Simon Cotton takes a look at those compounds that find themselves in the news or relate to our everyday lives

They sound dangerous, what are they? 

A cone snail

Source: iStock

Conotoxins, or conopeptides, are chemicals made by marine snails that live in shallow waters of the Atlantic, Pacific and Indian Oceans. These snails have beautiful shells that make them prime targets for collectors. Snails use conotoxins to paralyse prey, such as other molluscs, worms and fish. 


To compensate for their immobility, the cone snails harpoon their prey and inject the venom. The toxin acts on the nervous system of the prey. Each snail uses a complex cocktail of chemicals, maybe 100 different compounds.  

Is there more than one kind of conotoxin? 

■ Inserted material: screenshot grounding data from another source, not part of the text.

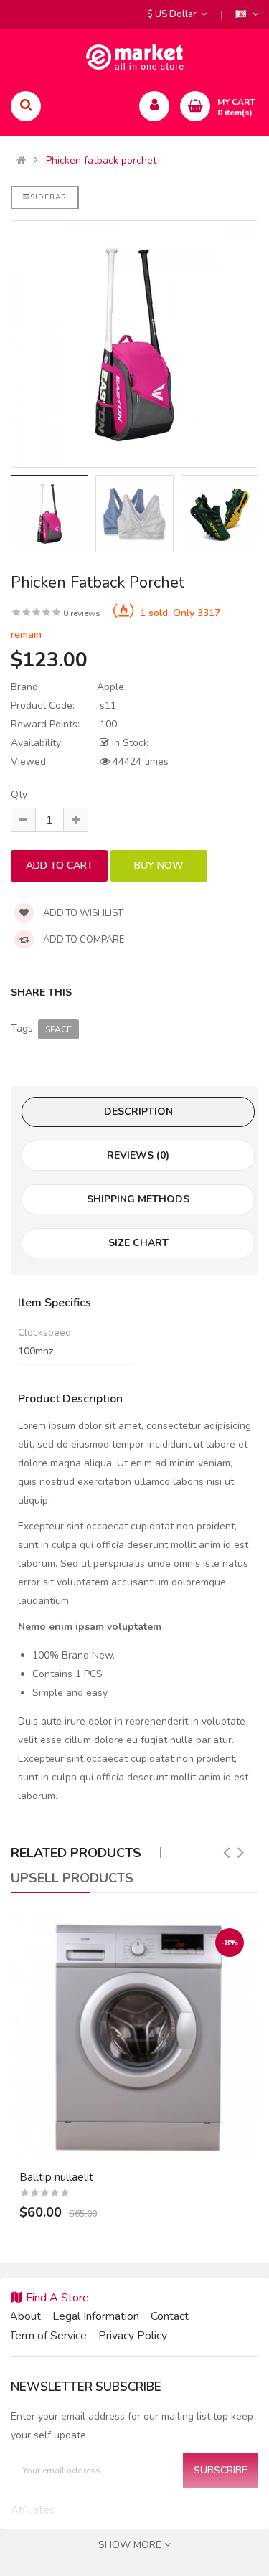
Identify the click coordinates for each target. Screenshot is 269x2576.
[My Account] (154, 106)
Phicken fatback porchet (101, 161)
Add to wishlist (82, 913)
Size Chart (138, 1243)
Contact (170, 2316)
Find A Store (57, 2298)
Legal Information (95, 2316)
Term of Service (48, 2336)
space (58, 1029)
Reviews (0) (138, 1155)
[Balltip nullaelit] (134, 2037)
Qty (19, 794)
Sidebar (48, 197)
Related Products (76, 1853)
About (25, 2316)
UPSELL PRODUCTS (72, 1878)
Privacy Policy (132, 2336)
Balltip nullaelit (56, 2177)
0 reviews (81, 613)
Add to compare (82, 939)
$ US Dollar (174, 14)
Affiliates (33, 2510)
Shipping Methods (138, 1199)
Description (138, 1111)
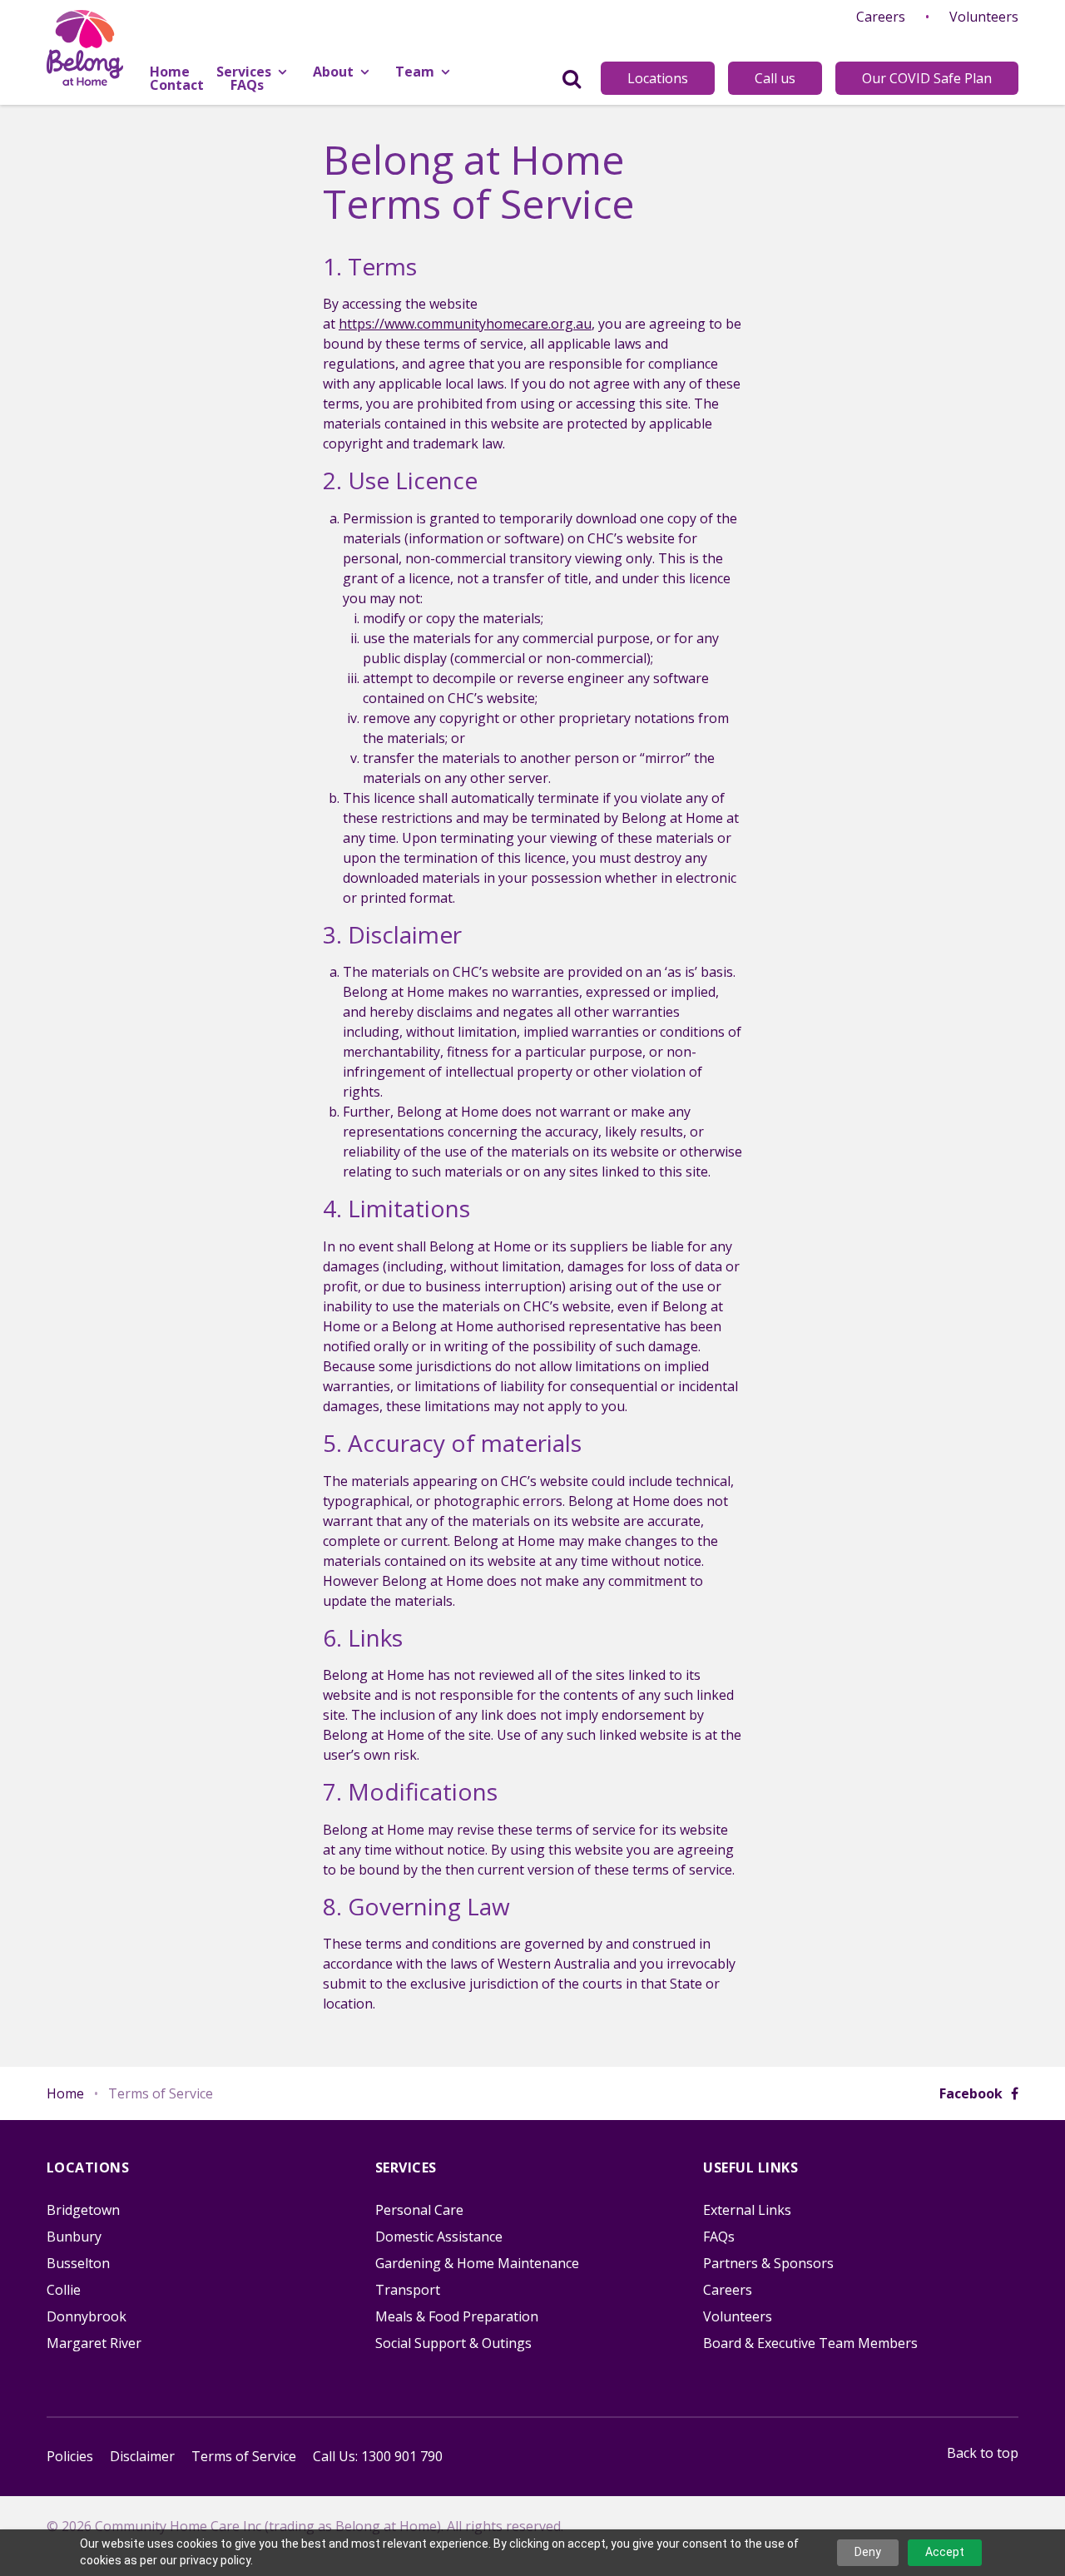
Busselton (78, 2263)
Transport (407, 2290)
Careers (880, 16)
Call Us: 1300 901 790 (378, 2456)
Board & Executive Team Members (810, 2343)
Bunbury (74, 2236)
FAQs (719, 2236)
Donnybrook (86, 2316)
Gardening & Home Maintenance (477, 2263)
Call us (775, 78)
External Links (747, 2210)
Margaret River (94, 2343)
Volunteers (983, 16)
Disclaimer (142, 2456)
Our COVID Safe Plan (927, 78)
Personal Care (419, 2210)
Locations (657, 78)
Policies (70, 2456)
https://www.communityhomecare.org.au (465, 324)
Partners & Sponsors (768, 2263)
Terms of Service (243, 2456)
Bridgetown (83, 2210)
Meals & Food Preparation (456, 2316)
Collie (64, 2290)
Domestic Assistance (439, 2236)
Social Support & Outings (453, 2343)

Yes. Each species seems to come up with different types. Most conotoxins are small polypeptides, containing between 10 and 40 amino acids - rather smaller than the 60-70-amino acid neurotoxins that snakes use in their venom. Several kinds are known, such as: 

  • α-conotoxins, which block nicotinic acetylcholine receptors; 
  • μ-conotoxins, which block sodium ion (Na+) channels in muscle and thus prevent muscle contractions;  
  • ω-conotoxins, which block calcium ion (Ca2+) channels in neurons; and 
  • δ-conotoxins, which target Na+ channels. 

Why are these compounds important? 

Conotoxins may be lethal to fish, but they could be potent new medicines. α-Conotoxin Vc1.1, from the mollusc hunter Conus victoriae, is a polypeptide composed of 16 amino acid residues, including glycine, cysteine, serine, aspartic acid, proline, arginine, tyrosine, asparagine, glutamine, histidine and isoleucine. This compound is currently being tested as an analgesic for treating Parkinson's disease and Alzheimer's disease.  

ω-Conotoxin MVIIA, from the fish-hunter Conus magus, is a polypeptide comprising 25 amino acid residues. This molecule selectively blocks N-type calcium-ion channels, which in the body are concentrated in neural tissue. Marketed under the name Prialt (it has also been known as Ziconotide and SNX-III), this is a powerful painkiller which shows great promise for treating the severe pain associated with malignant diseases such as cancer and AIDS. The patient wears a pump that injects the drug straight into the fluid surrounding their spinal cord. Prialt is some 1000 times stronger than morphine but, because it targets a different receptor in the body, is free of the addictive properties of morphine. 

Prialt received US Food and Drug Administration (FDA) approval in 2004, and has recently been approved for use in the UK.